Dagsin (Gravity) is one of the 9 entries at Cinemalaya’s 12th year, themed “Break the Surface”. Starring Tommy Abuel, Benjamin Alvez, Janine Guttierez, Sue Prado, Marita Zobel, and Lotlot Deleon, Dagsin centers on the struggles of the present-day Justino (Abuel) as he deals with the gravity of his past that keeps haunting him after his wife Corazon (Zobel) died.
As he reads his late wife’s tell-all diary, he’s reminded of his failures, nightmares, and past judgments – carrying them as burdens of his existence.
As dark as it may seem, Dagsin enlightened us with life lessons we can all reflect on:
(Warning: This article discusses some details of the plot and other elements of the film – may contain spoilers.)
- Love isn’t always like a fairy tale that ends “happily ever after.”
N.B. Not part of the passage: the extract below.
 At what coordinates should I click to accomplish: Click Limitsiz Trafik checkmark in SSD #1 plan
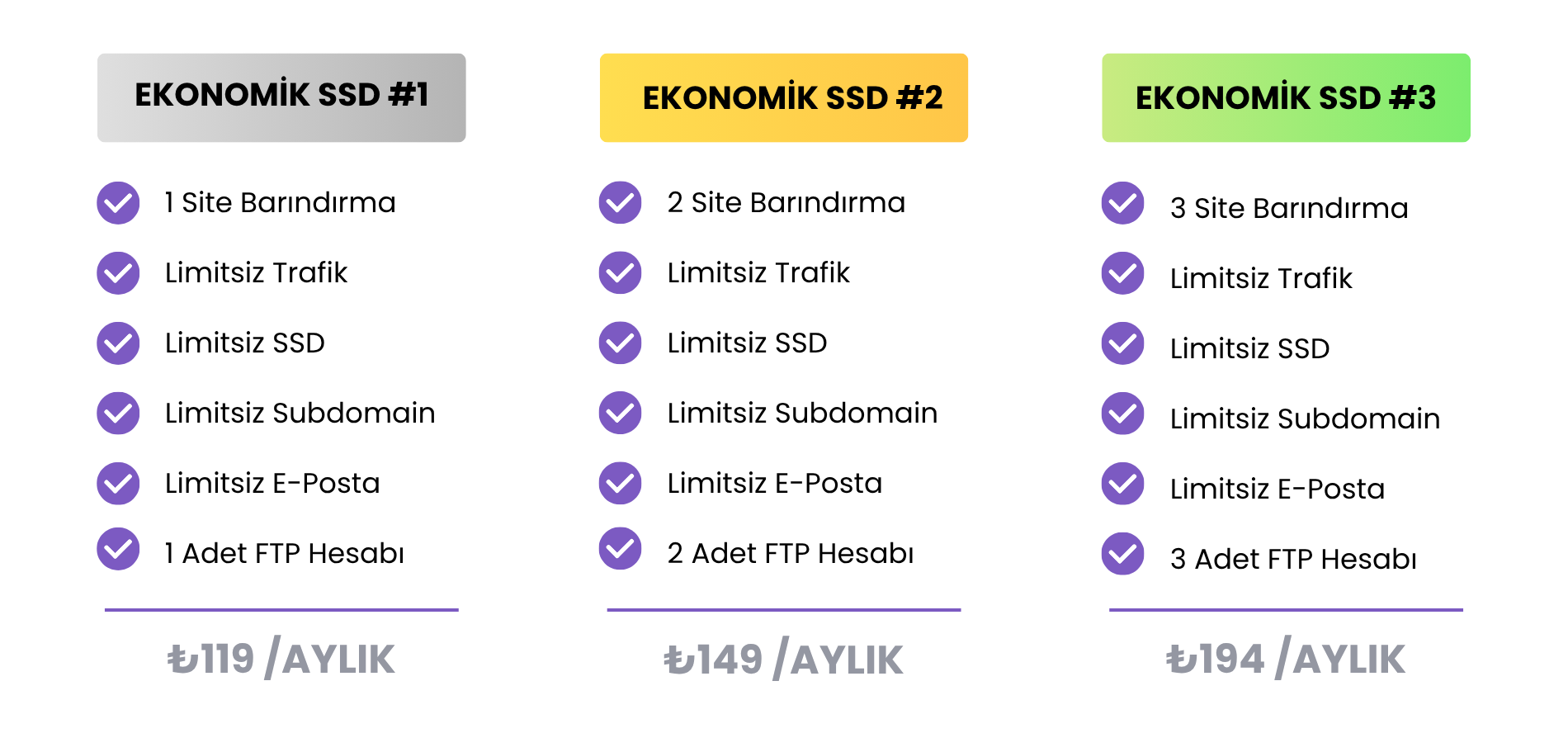tap(118, 273)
Dagsin perfectly shows, through Justino and Cora, that love stories doesn’t always necessarily have happy endings. Their journey through life has been paved by hardship — they survived a war together, got married, experienced martial law, and got separated finally by death.
- The struggles that we go through life are both our strength and weakness.
Justino endured World War II, Martial Law, his wife’s passing, and the pain of living every day without her. It made him strong enough to keep living yet it’s also the reason why he wanted to let go and give up.
- We survive because we have a reason to.
For Justino, his wife Cora was the reason he survived everything he’s gone through. He built his world around her that when she died, he felt like he also lost his will and reason to live.
- Often, our past shapes who we are in the present – and in the future.
Dagsin intertwines the past and the present as Justino reminisces memories through Cora’s diaries. He used to be someone who had a positive outlook in life, a believer, until war came like a hurricane that destroyed everything and left him in pieces.
- The sad thing is, sometimes our past damages us.
The film opens with Justino pointing a revolver to his head — playing the “game of destiny” that was later revealed as the way he bargained his life when the Japanese caught him during the war. Every day he fights a battle of his personal demons that questions his existence.
- There are things and people in our lives that keep on pulling us — the gravity that keeps us grounded.
For Justino, his wife always keeps him grounded when everything around him and his thoughts feel like dust floating in the air; and his beliefs, principles, and tragic past experiences starts to devour him. His love for his wife is the gravity that pulls him all together when it seems like he’s about to lose it.
- We have to know when to let go.
“Please accept His will and let me go.” Cora’s last words kept echoing inside Justino’s head ever since her passing. His undying love for her made it so hard for him to let her go and every day he yearns to be with her again.
- We make critical choices and judgments that we wish we didn’t have to.
Probably one of his life’s greatest irony is that Justino is a venerated Judge who decides and sentences people’s lives according to the law – a job that reflects certain memories from his past that he probably wish he could just forget.
- Accepting and realizing that we all need someone who will be there for us.
No matter how bad Justino treats Mercy (Lotlot De Leon), their adopted daughter, she still tries to show compassion towards him since she vowed to her Mama Cora that she’ll take care of him. Even if he never treated her like his own daughter, she understands how hard it is for the old man to be alone after his wife died.
- And maybe all we need is a little bit of faith and the will to keep going.
The gravity of everything Justino went through, especially when Cora died, made him question everything he believed in and his faith in God. With his undying love for his wife, he holds on to that little faith that he’ll be with her again in the afterlife.
Tommy Abuel’s spectacular acting in Dagsin earned him his very first Best Actor award at the Cinemalaya 12 Awards Night last August 14 at the Cultural Center of the Philippines.
Dagsin was screened at CCP and Ayala Malls Cinemas (Glorietta 4, Greenbelt 1, TriNoma, Fairview Terraces , U.P. Town Center, Solenad and Ayala Center Cebu) during Cinemalaya 12’s run on August 5-14.